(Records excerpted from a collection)

____________

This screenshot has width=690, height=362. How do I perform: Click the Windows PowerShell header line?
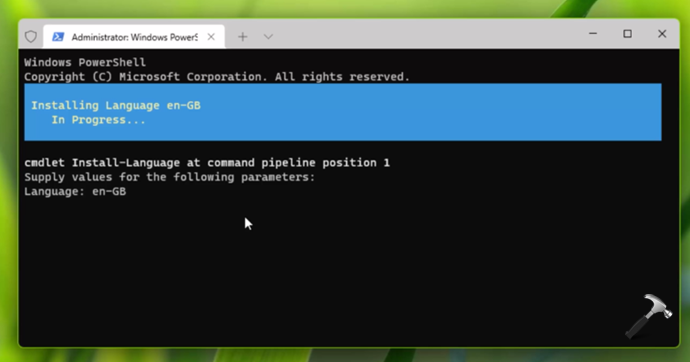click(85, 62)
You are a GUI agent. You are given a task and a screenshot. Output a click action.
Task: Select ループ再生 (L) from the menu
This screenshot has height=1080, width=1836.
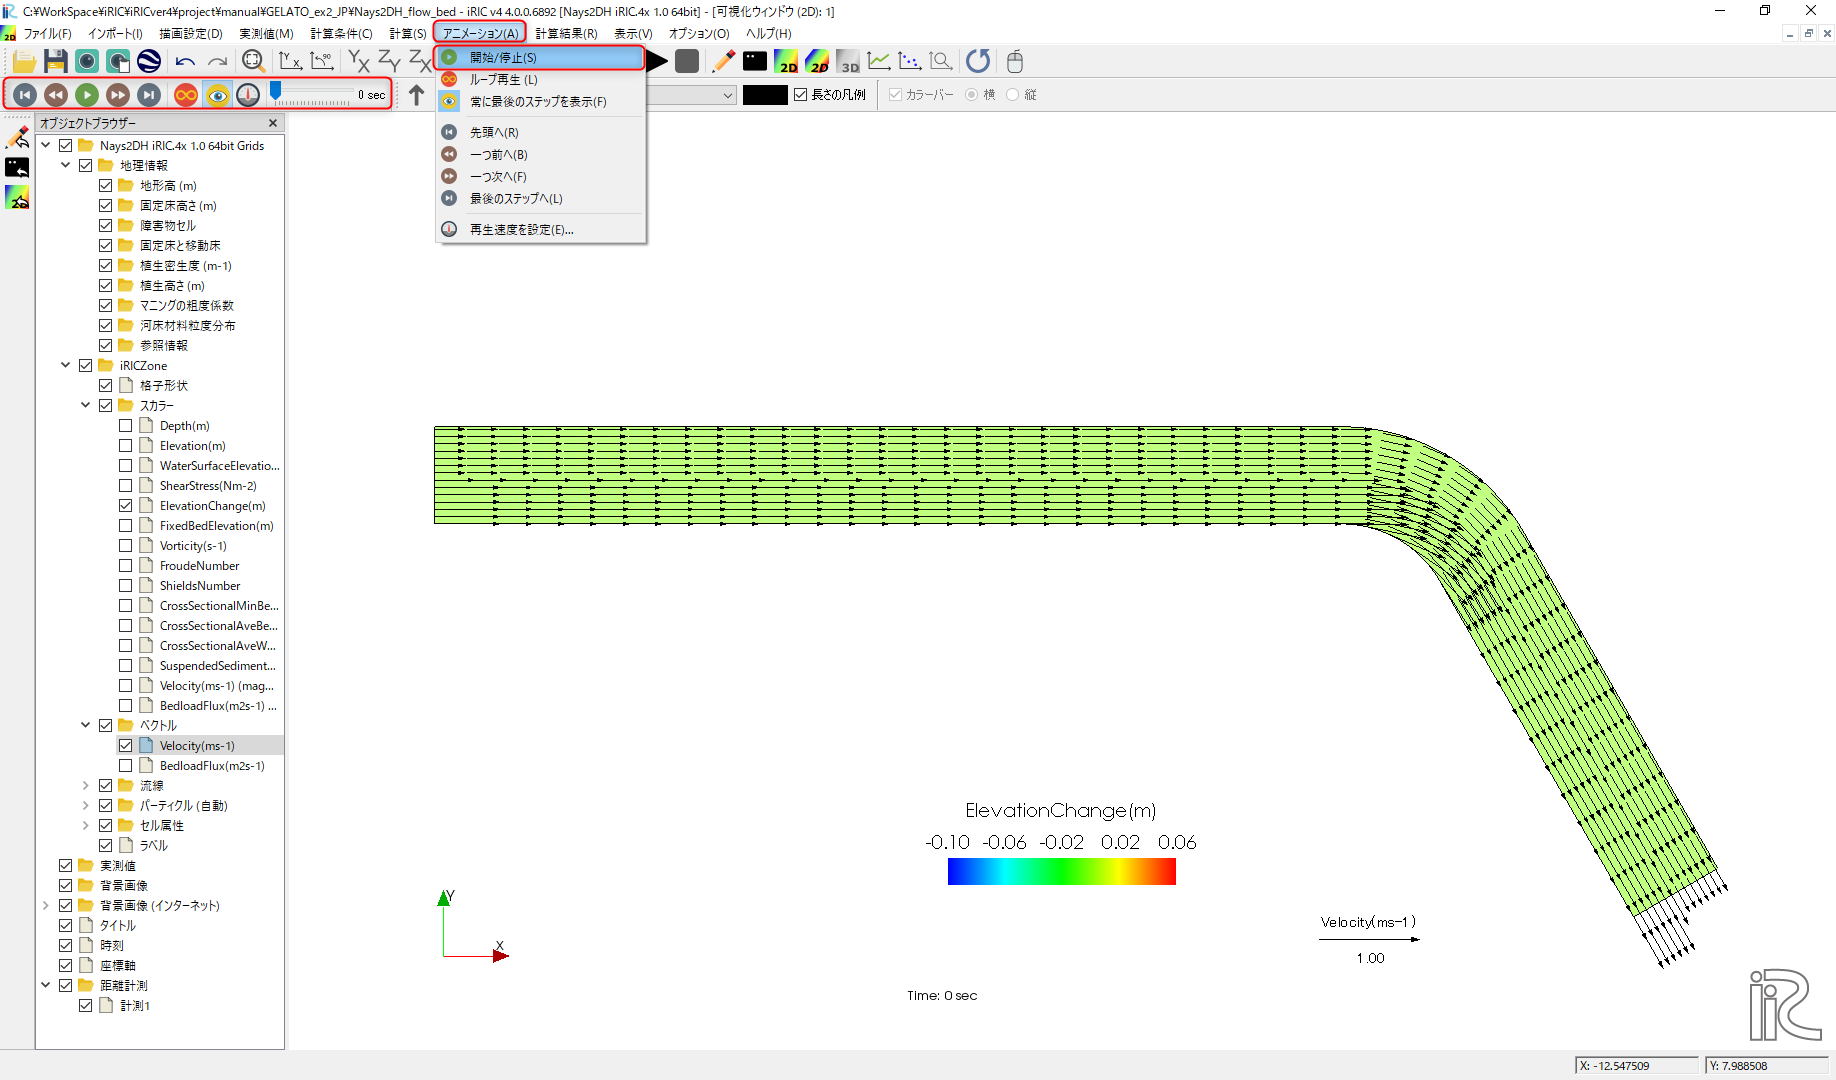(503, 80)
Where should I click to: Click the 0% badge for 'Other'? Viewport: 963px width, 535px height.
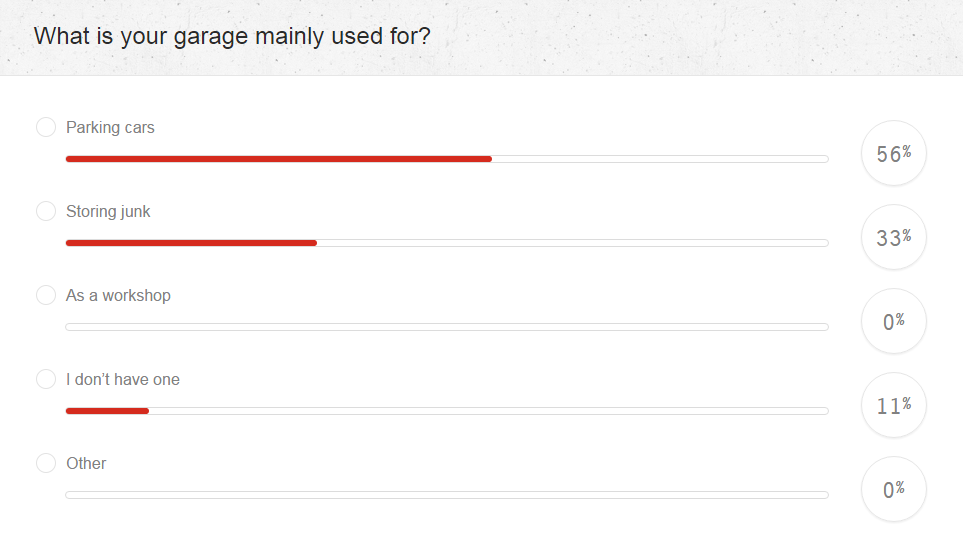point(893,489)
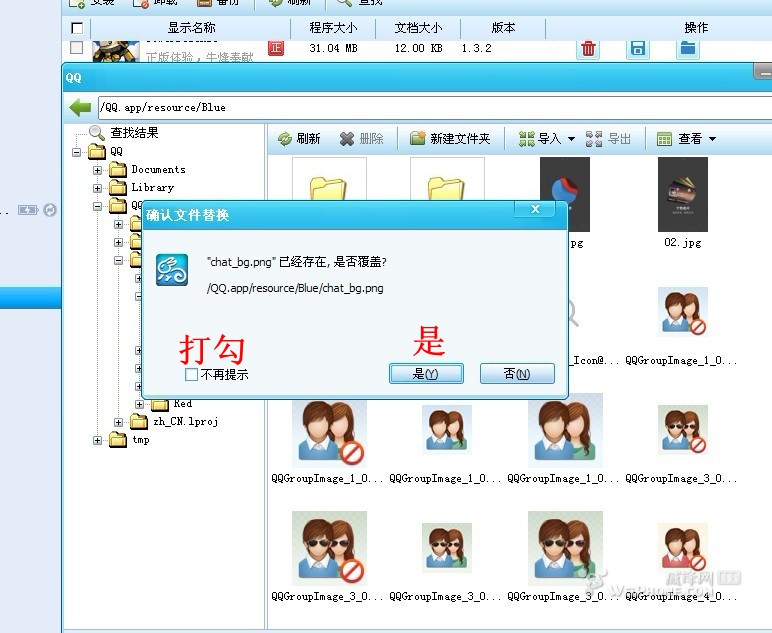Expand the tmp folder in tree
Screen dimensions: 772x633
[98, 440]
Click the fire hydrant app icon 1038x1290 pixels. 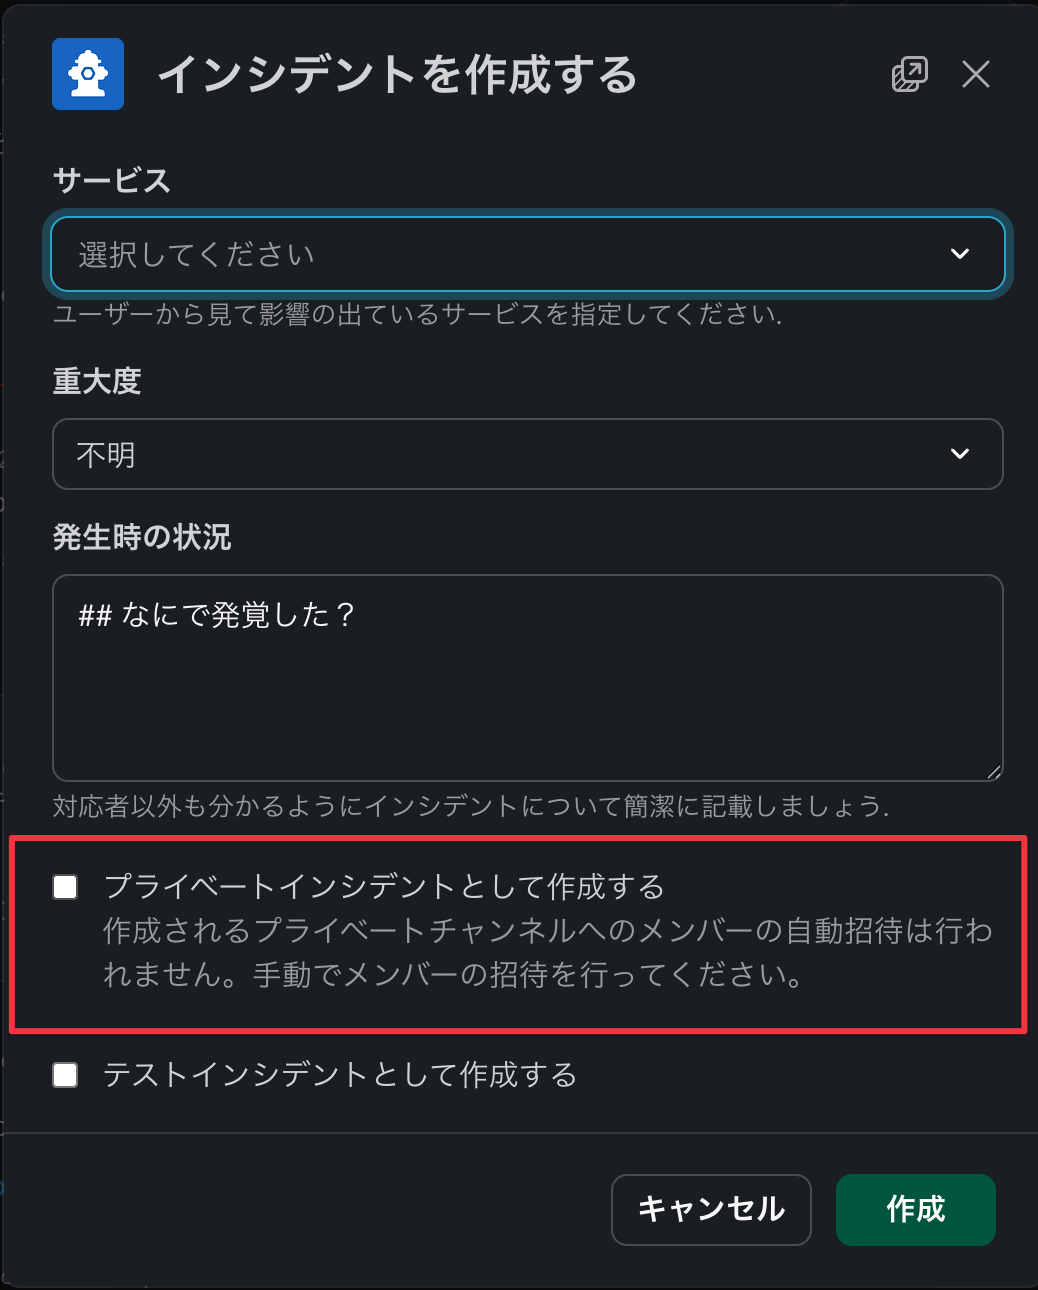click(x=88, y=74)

____________

> Stated goal:
Could you gather every row above that contains the string "height" and copy each one out in full?

> The output:
This screenshot has width=690, height=362. How do I perform: Click the Windows PowerShell header line?
This screenshot has height=1080, width=1836.
Where should I click to: Click the 0% badge for 'Other'? Viewport: 963px width, 535px height.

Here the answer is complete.